Kurzgeschichte – Eigenart und Entwicklung

Eigenart und Merkmale der Kurzgeschichte

  1. ist im wesentlichen ein Ausschnitt aus einem Leben, der aber Bedeutung hat, etwas zeigt, vielleicht auch einen Wendepunkt darstellt.
  2. Sie hat meistens einen direkten Einstieg
  3. und häufig auch ein mehr oder weniger offenes Ende.
  4. Die Sprache ist häufig eher Alltagssprache, was mit Punkt 1, dem normalen Leben, zusammenhängt.

Entwicklung:

  1. Entstanden ist die Kurzgeschichte als „short story“ im angloamerikanischen Bereich.
  2. In Deutschland hat sie sich im wesentlichen nach dem Zusammenbruch Deutschlands nach dem Nationalsozialismus durchgesetzt und steht zunächst in einem engen Zusammenhang mit der sogenannten „Trümmerliteratur“.
  3. Diese Kurzgeschichten bilden in ihrer ausschnittartigen Kürze ein Gegenmodell zu den großen Welterklärungskonzepten, wie sie sich in Romanen finden.
  4. Auch ist das Überleben nach dem Krieg eher durch kleine Situationen und Entscheidungen gekennzeichnet. Die Bewältigung von Massenmord und Krieg kann so angerissen werden, ohne alles gleich in große Erklärungszusammenhänge stellen zu müssen.
  5. Dies und die einfache Sprache stellen auch einen Kontrast dar zu einer Literatur, die ja in der Zeit der Diktatur gerade in Verruf geraten war. Das scheinbar Schöne konnte eben auch verführerisch sein und missbraucht werden.
  6. Die Menschen werden gewissermaßen „in echt“ gezeigt, in ihrer Schwäche, aber auch immer wieder in ihrer Größe. Von Heinrich Böll soll der Ausspruch stammen – im Hinblick auf Borcherts Kurzgeschichte „Das Brot“, dass sich dort „das ganze Elend und die ganze Größe des Menschen“ zeige. Da ist nämlich der Mann, der seiner Frau einen Teil des ihr zustehenden Brotes wegisst – und da ist eine Frau, die es ihm nicht vorhält, sondern versucht, ihm jede Peinlichkeit zu ersparen und ihm sogar zu helfen.
    (Zitiert nach Timotheus Schwake, Klassische Kurzgeschichten, Einfach Deutsch, 2008, S. 10)

Weiterführende Hinweise

Literatur – Spielraum für Kreative

Literatur kann so etwas Schönes sein. Leider wird sie so in der Schule selten vorgestellt.

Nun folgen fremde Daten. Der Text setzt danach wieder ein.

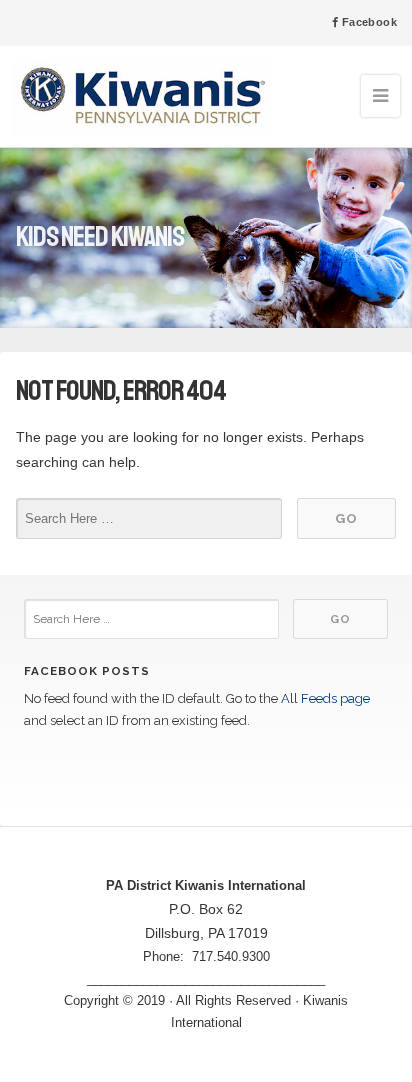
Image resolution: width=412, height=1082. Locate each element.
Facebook (367, 22)
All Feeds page (325, 698)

Denn was ist sie eigentlich: Doch nichts anderes, als dass ich die Grenzen der Wirklichkeit überspringe.

Sei es, dass ich mir eine Geschichte ausdenke …

Oder aber ein paar Leute auf einer fiktiven Rollen-Bühne miteinander diskutieren lasse …

Oder aber einfach mal auf eine besondere Weise „raushaue“, was mich bewegt.

In der Schule ist man dann schnell bei den Grundgattungen der Literatur, der Epik, der Dramatik und der Lyrik.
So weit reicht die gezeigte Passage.